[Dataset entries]

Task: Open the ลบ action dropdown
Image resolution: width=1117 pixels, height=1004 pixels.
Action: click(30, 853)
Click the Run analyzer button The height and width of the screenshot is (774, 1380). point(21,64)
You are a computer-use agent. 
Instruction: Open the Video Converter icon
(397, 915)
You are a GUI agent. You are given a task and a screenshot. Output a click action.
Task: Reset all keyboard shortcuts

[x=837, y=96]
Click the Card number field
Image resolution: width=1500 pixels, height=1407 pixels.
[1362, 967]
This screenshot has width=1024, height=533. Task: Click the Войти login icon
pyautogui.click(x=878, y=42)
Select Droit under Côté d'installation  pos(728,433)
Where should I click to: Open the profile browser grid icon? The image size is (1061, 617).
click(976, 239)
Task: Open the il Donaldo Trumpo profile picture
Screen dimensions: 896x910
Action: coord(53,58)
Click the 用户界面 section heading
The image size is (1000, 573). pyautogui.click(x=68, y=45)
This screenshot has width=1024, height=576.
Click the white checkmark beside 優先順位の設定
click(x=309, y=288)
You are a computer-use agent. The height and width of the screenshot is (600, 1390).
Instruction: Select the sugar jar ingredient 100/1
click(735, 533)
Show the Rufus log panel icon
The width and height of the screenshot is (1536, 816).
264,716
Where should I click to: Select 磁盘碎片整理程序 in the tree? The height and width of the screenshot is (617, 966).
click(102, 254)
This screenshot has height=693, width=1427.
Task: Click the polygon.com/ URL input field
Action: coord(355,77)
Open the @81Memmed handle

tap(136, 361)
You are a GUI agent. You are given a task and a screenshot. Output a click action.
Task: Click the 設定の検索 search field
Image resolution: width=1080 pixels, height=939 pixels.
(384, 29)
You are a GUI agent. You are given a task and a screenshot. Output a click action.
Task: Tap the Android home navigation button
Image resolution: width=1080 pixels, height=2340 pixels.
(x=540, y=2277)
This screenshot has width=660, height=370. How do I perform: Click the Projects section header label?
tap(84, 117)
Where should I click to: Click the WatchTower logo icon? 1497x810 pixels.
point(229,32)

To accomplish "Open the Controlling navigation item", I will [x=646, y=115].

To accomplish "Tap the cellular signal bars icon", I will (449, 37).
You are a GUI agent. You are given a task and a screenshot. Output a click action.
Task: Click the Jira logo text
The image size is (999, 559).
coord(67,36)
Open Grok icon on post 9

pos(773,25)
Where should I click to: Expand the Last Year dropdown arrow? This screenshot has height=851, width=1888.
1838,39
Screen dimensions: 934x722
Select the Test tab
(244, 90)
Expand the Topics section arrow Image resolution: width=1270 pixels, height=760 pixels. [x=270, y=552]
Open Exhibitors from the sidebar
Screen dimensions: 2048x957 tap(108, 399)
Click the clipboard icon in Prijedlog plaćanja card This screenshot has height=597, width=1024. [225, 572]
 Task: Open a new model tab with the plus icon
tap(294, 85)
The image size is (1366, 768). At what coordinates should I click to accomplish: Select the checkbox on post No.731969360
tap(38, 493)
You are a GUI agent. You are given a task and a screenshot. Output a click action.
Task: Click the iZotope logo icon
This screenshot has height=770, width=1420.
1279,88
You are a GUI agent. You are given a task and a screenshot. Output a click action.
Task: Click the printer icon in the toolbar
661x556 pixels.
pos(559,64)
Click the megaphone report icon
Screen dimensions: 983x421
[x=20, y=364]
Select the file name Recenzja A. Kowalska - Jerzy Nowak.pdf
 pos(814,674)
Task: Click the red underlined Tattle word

→ **Exercise**
Every record above must be repeated word for word.

→ **Result for this exercise**
Task: Open the ลบ action dropdown
Image resolution: width=1117 pixels, height=1004 pixels.
Action: click(30, 853)
Click the Run analyzer button The height and width of the screenshot is (774, 1380). point(21,64)
You are a computer-use agent. 
Instruction: Open the Video Converter icon
(397, 915)
You are a GUI agent. You are given a task and a screenshot. Output a click action.
Task: Reset all keyboard shortcuts

[x=837, y=96]
Click the Card number field
Image resolution: width=1500 pixels, height=1407 pixels.
[1362, 967]
This screenshot has width=1024, height=533. Task: Click the Войти login icon
pyautogui.click(x=878, y=42)
Select Droit under Côté d'installation  pos(728,433)
Where should I click to: Open the profile browser grid icon? The image size is (1061, 617).
click(976, 239)
Task: Open the il Donaldo Trumpo profile picture
Screen dimensions: 896x910
Action: coord(53,58)
Click the 用户界面 section heading
The image size is (1000, 573). pyautogui.click(x=68, y=45)
This screenshot has width=1024, height=576.
Click the white checkmark beside 優先順位の設定
click(x=309, y=288)
You are a computer-use agent. The height and width of the screenshot is (600, 1390).
Instruction: Select the sugar jar ingredient 100/1
click(735, 533)
Show the Rufus log panel icon
The width and height of the screenshot is (1536, 816).
264,716
Where should I click to: Select 磁盘碎片整理程序 in the tree? The height and width of the screenshot is (617, 966).
click(102, 254)
This screenshot has height=693, width=1427.
Task: Click the polygon.com/ URL input field
Action: coord(355,77)
Open the @81Memmed handle

tap(136, 361)
You are a GUI agent. You are given a task and a screenshot. Output a click action.
Task: Click the 設定の検索 search field
Image resolution: width=1080 pixels, height=939 pixels.
(384, 29)
You are a GUI agent. You are given a task and a screenshot. Output a click action.
Task: Tap the Android home navigation button
Image resolution: width=1080 pixels, height=2340 pixels.
(x=540, y=2277)
This screenshot has width=660, height=370. How do I perform: Click the Projects section header label?
tap(84, 117)
Where should I click to: Click the WatchTower logo icon? 1497x810 pixels.
point(229,32)

To accomplish "Open the Controlling navigation item", I will [x=646, y=115].

To accomplish "Tap the cellular signal bars icon", I will (449, 37).
You are a GUI agent. You are given a task and a screenshot. Output a click action.
Task: Click the Jira logo text
The image size is (999, 559).
coord(67,36)
Open Grok icon on post 9

pos(773,25)
Where should I click to: Expand the Last Year dropdown arrow? This screenshot has height=851, width=1888.
1838,39
Screen dimensions: 934x722
Select the Test tab
(244, 90)
Expand the Topics section arrow Image resolution: width=1270 pixels, height=760 pixels. [x=270, y=552]
Open Exhibitors from the sidebar
Screen dimensions: 2048x957 tap(108, 399)
Click the clipboard icon in Prijedlog plaćanja card This screenshot has height=597, width=1024. [225, 572]
 Task: Open a new model tab with the plus icon
tap(294, 85)
The image size is (1366, 768). At what coordinates should I click to accomplish: Select the checkbox on post No.731969360
tap(38, 493)
You are a GUI agent. You are given a task and a screenshot. Output a click action.
Task: Click the iZotope logo icon
This screenshot has height=770, width=1420.
1279,88
You are a GUI agent. You are given a task and a screenshot. Output a click action.
Task: Click the printer icon in the toolbar
661x556 pixels.
pos(559,64)
Click the megaphone report icon
Screen dimensions: 983x421
[x=20, y=364]
Select the file name Recenzja A. Kowalska - Jerzy Nowak.pdf
 pos(814,674)
Task: Click the red underlined Tattle word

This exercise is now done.